Within the rich body of literature that explains the onset, duration, and intensity of conflicts, some scholars have also examined the causal mechanisms linking natural resource abundance with war and levels of violence. According to Paul Collier, mineral wealth both creates and prolongs conflicts (2007). Massive oil rents are used in various ways to finance violence and to foster a predatory political economy. In the worst instances, major actors’ sources of income actually depend on the perpetuation of violence or vice versa, e.g. Niger Delta insurgents. Even in the best cases, where oil rents appear to be successful in propping up some form of centralized authority, rents tend over time to exacerbate state weakness, risking state failure.
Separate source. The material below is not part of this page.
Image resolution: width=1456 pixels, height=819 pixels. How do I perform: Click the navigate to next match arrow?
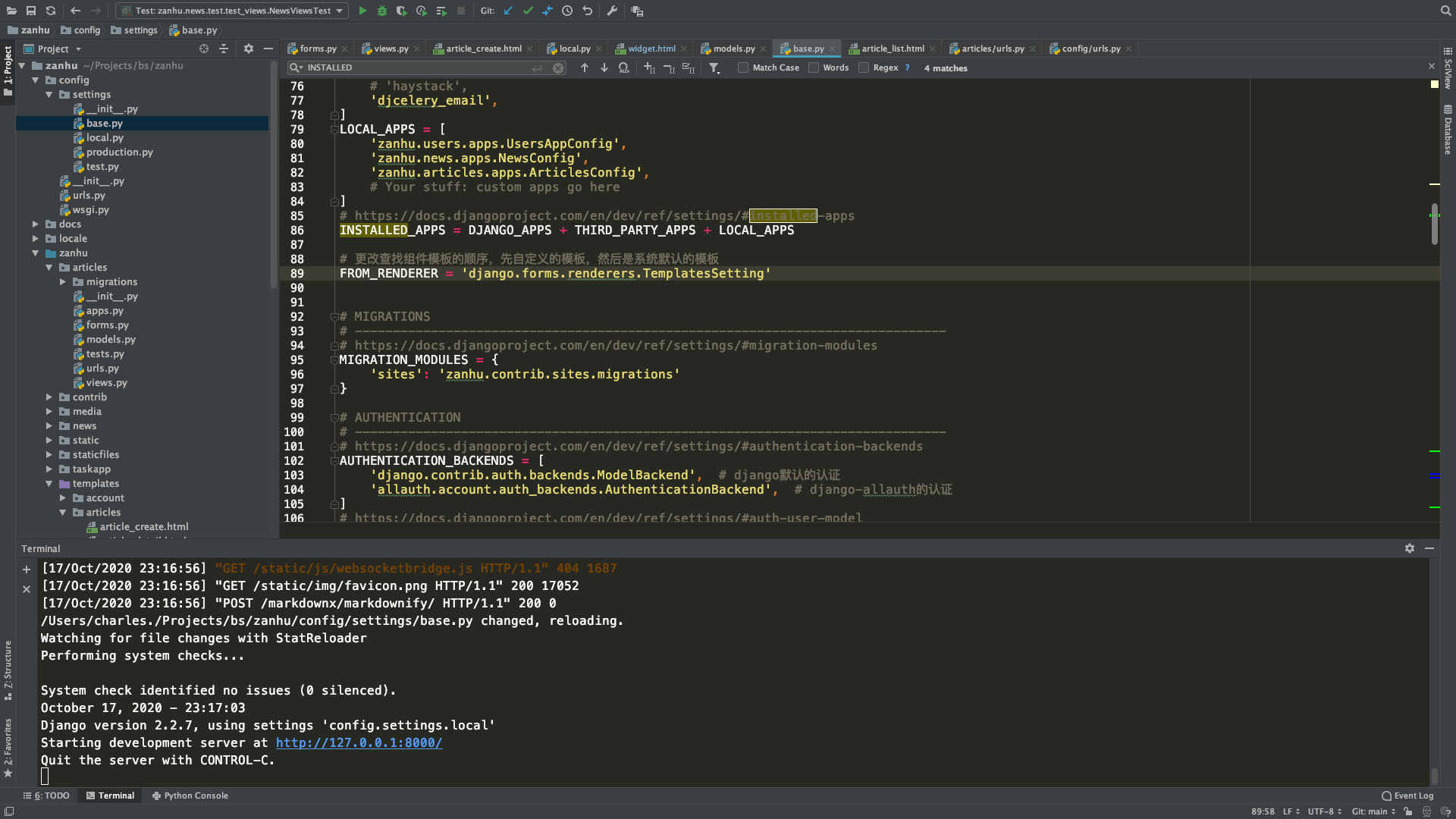tap(603, 68)
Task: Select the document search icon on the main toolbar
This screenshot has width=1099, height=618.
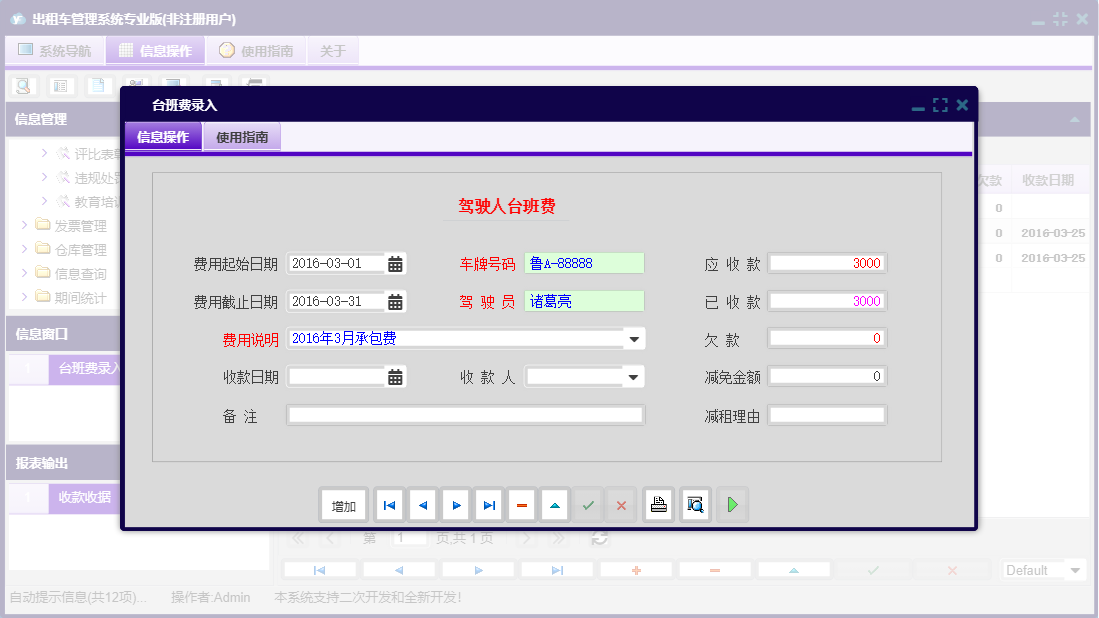Action: coord(21,86)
There are three prominent accounts for why oil creates conflicts. They are all correct and that they constitute a rent-seeking cycle. In the first, the rentier state’s weak institutions allow for poor governance with an inability to avoid both intra- and inter-state conflicts. This is exemplified by Nigeria’s border disputes with Cameroon and Equatorial Guinea as well as the ongoing North-South divide, the emergence of terrorist groups such as Boko Haram, and the Delta violence. The second explanation, geopolitical and quite straight-forward, is that control of oil has meant immense economic and political power throughout the 20th century.  This includes the idea that oil companies are likely to fund either overthrows or dictatorships if it is in their best business interest to do so. Highly dependent on the import of Nigerian petroleum, the Clinton administration was criticized for its ancillary relationship with the repressive military regime of Sani Abacha in the 1990s. Third, when rent can be earned from even nominal control of a government, with no political skills required, then there is great incentive for groups to try to secede, e.g. Biafran War in Nigeria, or for non-state actors to try to capture the state, e.g. MPLA’s 1977 attempted coup in oil-rich Angola. Collier and Hoeffler and Fearon and Laitin agree that the tenuous nature of petroleum control coupled with the immense potential gains is a recipe for attempts at overthrowing mineral-rich governments (2000; 2003).  Jeremy Weinstein argues that in resource-rich environments, the lure of short-term opportunities to “consume” tends to crowd out and erode the commitment to investing in long-term goals that will benefit a whole community (2007). Although it is difficult to identify which of these explanations is most salient, they can all be seen to some degree in the case of Nigeria.